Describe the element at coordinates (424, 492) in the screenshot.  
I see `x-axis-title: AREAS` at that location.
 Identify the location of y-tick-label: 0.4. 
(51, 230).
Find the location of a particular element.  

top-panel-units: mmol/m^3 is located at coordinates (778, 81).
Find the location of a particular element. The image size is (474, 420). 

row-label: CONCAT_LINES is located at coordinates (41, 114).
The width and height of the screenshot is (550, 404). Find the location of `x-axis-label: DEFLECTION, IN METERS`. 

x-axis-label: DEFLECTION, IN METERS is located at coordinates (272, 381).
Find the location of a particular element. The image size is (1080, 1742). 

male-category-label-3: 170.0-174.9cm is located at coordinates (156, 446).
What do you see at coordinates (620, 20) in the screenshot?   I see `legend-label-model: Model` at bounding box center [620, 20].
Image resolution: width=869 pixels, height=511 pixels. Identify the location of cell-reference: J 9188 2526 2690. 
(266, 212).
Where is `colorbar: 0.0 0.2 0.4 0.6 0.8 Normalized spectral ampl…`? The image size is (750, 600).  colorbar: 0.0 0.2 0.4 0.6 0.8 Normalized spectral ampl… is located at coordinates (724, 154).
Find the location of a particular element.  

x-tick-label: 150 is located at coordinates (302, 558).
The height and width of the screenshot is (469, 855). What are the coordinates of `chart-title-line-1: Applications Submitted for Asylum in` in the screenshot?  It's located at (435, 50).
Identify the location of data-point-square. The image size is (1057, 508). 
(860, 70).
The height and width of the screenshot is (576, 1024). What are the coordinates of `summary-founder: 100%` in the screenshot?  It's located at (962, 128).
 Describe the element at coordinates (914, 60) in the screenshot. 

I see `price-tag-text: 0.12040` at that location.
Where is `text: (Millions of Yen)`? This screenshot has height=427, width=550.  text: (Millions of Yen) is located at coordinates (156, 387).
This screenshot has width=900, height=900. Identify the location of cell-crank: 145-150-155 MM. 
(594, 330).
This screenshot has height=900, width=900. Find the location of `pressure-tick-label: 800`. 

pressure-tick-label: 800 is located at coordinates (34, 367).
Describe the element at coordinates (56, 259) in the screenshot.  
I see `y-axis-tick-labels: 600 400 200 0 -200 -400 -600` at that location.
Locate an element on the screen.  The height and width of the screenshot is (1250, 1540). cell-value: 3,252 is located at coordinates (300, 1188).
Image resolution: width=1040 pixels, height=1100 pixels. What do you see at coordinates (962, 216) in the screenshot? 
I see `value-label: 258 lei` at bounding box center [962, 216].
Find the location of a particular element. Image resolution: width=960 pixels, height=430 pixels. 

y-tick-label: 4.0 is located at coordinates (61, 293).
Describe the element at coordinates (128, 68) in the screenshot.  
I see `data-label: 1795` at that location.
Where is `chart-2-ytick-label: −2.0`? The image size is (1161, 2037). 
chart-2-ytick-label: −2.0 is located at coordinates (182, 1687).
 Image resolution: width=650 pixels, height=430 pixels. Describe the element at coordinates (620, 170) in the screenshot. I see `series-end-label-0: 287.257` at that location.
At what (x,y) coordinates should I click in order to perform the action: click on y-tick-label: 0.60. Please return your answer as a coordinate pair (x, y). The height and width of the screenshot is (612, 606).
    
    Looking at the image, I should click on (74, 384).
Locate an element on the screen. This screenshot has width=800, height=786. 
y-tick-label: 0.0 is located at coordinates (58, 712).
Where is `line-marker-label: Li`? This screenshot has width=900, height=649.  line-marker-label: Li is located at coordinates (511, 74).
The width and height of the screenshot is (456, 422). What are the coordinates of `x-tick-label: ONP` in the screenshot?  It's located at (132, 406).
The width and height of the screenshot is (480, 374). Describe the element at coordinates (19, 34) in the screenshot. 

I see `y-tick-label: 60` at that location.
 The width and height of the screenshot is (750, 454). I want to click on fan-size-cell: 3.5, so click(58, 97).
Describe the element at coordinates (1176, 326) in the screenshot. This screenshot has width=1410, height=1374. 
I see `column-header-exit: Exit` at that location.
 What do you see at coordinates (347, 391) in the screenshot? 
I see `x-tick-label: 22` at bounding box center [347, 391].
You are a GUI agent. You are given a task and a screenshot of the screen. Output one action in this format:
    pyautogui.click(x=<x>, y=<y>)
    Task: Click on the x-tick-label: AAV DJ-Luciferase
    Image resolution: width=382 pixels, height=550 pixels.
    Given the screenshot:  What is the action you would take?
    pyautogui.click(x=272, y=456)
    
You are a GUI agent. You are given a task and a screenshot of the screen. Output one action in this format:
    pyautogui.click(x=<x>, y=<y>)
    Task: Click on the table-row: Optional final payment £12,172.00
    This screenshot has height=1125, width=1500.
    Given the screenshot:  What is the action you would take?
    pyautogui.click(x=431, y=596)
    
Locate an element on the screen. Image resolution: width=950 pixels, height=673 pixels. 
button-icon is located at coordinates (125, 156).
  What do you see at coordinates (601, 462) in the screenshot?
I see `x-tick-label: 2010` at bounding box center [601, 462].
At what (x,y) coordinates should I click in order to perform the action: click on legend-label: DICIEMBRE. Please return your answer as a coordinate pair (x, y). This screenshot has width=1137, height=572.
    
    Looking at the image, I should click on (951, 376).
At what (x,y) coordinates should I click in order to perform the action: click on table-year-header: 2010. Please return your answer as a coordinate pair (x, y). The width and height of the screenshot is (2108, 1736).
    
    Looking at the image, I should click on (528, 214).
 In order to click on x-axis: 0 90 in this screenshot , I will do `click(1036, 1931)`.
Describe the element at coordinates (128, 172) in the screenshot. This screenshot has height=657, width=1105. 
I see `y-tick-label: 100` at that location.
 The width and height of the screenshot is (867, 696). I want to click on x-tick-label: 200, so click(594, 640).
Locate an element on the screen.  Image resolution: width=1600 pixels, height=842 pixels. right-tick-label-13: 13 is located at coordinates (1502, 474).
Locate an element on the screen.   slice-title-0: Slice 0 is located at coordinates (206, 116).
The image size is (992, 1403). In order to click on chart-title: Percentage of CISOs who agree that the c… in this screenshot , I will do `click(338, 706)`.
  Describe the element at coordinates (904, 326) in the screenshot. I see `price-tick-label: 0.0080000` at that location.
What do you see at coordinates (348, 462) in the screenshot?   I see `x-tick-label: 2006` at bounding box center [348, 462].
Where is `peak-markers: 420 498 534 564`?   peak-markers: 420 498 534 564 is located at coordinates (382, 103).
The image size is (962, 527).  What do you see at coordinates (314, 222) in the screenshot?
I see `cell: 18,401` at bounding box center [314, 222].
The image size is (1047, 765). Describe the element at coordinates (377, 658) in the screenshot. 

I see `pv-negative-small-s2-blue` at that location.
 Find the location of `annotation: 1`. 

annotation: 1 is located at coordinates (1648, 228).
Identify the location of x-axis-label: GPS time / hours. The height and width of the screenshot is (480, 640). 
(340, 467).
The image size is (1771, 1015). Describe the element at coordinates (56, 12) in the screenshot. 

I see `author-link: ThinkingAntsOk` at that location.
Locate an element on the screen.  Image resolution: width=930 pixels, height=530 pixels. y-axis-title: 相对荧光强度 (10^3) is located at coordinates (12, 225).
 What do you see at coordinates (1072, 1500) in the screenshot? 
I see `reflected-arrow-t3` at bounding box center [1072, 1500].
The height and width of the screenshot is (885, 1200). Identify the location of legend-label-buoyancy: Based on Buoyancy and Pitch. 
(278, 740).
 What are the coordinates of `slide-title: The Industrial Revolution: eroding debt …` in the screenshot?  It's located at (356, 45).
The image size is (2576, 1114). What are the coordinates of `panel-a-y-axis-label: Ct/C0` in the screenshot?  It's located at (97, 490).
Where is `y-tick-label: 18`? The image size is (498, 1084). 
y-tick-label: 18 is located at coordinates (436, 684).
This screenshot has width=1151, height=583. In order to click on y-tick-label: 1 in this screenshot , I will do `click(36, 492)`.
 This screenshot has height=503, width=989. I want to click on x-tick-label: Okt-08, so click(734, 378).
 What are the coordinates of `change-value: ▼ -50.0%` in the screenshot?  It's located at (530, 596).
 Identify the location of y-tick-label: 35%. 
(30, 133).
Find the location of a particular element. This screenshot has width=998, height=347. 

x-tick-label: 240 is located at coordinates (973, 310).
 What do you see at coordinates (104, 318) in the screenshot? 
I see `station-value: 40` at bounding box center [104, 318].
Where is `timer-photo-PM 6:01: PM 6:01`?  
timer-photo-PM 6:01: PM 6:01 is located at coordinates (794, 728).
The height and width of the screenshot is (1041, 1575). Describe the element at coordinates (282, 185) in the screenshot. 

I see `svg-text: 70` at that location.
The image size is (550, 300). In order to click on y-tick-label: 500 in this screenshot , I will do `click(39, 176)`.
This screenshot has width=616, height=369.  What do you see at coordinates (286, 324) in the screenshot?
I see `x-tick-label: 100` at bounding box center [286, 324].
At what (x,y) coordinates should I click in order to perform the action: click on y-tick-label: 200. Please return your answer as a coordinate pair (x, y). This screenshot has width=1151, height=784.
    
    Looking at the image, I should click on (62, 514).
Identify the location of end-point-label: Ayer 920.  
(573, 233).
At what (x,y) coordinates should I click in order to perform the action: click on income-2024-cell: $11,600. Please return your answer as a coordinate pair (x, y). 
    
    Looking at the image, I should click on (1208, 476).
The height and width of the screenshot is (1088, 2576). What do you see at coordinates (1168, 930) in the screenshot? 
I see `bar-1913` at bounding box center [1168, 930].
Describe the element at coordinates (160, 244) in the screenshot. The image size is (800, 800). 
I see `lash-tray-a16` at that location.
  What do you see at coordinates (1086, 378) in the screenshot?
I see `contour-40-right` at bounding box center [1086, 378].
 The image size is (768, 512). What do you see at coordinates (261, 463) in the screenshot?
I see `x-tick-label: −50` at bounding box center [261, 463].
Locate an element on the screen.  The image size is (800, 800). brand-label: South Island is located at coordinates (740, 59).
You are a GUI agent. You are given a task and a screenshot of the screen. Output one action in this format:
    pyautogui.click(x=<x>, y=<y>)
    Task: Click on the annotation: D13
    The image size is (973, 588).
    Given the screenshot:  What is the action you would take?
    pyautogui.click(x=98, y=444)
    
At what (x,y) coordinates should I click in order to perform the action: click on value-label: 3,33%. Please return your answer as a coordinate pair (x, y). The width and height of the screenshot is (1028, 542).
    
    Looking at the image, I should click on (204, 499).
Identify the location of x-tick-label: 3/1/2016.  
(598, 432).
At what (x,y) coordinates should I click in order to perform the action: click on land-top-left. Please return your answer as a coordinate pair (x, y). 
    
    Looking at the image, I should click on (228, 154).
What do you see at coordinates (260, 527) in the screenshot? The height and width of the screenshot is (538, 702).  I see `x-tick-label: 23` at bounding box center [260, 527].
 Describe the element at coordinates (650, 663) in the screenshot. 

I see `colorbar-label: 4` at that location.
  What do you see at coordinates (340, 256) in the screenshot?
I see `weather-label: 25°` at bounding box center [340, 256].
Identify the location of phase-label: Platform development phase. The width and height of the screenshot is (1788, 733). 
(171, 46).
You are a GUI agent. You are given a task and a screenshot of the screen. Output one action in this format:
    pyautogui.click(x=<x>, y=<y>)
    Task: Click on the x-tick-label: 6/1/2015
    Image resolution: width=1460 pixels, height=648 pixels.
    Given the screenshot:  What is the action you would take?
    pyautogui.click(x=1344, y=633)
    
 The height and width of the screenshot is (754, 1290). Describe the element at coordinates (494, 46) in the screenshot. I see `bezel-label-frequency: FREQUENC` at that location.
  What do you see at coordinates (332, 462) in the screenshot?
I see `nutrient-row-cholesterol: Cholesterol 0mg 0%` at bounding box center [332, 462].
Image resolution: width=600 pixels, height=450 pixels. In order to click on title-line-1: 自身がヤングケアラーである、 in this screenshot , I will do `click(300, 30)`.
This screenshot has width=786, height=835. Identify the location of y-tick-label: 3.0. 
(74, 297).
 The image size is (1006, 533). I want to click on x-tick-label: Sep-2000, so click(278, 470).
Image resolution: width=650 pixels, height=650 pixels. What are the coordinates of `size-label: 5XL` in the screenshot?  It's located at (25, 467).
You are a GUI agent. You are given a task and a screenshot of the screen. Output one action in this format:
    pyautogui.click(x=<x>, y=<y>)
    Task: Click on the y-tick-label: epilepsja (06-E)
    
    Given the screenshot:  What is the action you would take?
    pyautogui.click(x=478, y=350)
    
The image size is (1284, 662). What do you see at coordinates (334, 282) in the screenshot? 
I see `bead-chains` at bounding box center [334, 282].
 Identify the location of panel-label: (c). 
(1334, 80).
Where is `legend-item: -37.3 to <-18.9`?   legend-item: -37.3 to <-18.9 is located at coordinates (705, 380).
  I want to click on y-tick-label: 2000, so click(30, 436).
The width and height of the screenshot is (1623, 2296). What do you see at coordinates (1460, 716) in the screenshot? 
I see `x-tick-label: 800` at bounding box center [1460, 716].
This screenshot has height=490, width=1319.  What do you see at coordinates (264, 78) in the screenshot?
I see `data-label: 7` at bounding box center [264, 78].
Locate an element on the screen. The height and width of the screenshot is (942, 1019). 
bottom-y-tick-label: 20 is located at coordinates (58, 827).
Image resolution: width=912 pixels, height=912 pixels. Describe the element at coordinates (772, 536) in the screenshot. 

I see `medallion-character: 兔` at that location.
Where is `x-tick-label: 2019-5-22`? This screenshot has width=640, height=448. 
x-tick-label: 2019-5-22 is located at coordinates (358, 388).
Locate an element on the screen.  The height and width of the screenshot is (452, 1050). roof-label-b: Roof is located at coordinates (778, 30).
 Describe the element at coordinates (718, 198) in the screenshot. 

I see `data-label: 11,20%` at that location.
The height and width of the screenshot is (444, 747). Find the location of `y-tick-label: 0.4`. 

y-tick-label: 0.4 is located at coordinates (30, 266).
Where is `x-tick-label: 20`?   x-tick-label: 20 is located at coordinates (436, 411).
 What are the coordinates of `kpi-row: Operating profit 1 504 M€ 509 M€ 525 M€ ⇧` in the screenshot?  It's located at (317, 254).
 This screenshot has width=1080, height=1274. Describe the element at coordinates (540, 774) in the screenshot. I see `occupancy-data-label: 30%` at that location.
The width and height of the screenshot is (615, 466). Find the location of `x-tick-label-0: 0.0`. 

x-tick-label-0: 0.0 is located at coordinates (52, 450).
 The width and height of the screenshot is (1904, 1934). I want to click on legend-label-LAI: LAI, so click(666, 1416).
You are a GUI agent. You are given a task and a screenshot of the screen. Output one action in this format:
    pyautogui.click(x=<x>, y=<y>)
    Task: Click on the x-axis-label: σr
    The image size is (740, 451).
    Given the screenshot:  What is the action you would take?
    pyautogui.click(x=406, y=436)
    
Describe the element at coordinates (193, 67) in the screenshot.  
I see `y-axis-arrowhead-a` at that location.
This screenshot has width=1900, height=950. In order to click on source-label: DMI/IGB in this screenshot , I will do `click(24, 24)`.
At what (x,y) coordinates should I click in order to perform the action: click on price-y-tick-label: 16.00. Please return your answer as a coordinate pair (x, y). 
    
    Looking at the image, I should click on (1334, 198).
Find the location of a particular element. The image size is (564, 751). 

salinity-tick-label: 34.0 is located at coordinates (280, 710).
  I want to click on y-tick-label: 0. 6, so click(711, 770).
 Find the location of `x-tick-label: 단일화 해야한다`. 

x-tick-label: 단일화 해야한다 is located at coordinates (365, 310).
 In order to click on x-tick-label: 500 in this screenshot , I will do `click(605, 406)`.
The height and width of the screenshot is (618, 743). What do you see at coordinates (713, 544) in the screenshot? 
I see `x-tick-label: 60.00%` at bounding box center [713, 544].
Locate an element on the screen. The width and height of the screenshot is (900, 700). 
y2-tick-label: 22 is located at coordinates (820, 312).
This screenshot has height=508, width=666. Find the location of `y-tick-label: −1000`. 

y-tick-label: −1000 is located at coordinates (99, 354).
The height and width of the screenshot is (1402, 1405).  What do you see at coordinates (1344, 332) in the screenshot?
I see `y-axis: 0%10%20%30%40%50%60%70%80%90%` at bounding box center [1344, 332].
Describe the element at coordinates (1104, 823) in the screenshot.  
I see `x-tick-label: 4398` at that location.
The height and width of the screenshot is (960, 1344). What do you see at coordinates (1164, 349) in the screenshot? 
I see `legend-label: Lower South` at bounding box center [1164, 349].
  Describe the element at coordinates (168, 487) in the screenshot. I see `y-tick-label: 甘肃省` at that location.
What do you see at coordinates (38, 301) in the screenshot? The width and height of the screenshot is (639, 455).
★ ★ ★ ★ ★
Please repeat the records from the line containing "coordinates (1502, 474)." through the line containing "coordinates (382, 103).", and nothing else.

Locate an element on the screen.  Image resolution: width=1600 pixels, height=842 pixels. right-tick-label-13: 13 is located at coordinates (1502, 474).
Locate an element on the screen.   slice-title-0: Slice 0 is located at coordinates (206, 116).
The image size is (992, 1403). In order to click on chart-title: Percentage of CISOs who agree that the c… in this screenshot , I will do `click(338, 706)`.
  Describe the element at coordinates (904, 326) in the screenshot. I see `price-tick-label: 0.0080000` at that location.
What do you see at coordinates (348, 462) in the screenshot?   I see `x-tick-label: 2006` at bounding box center [348, 462].
Where is `peak-markers: 420 498 534 564`?   peak-markers: 420 498 534 564 is located at coordinates (382, 103).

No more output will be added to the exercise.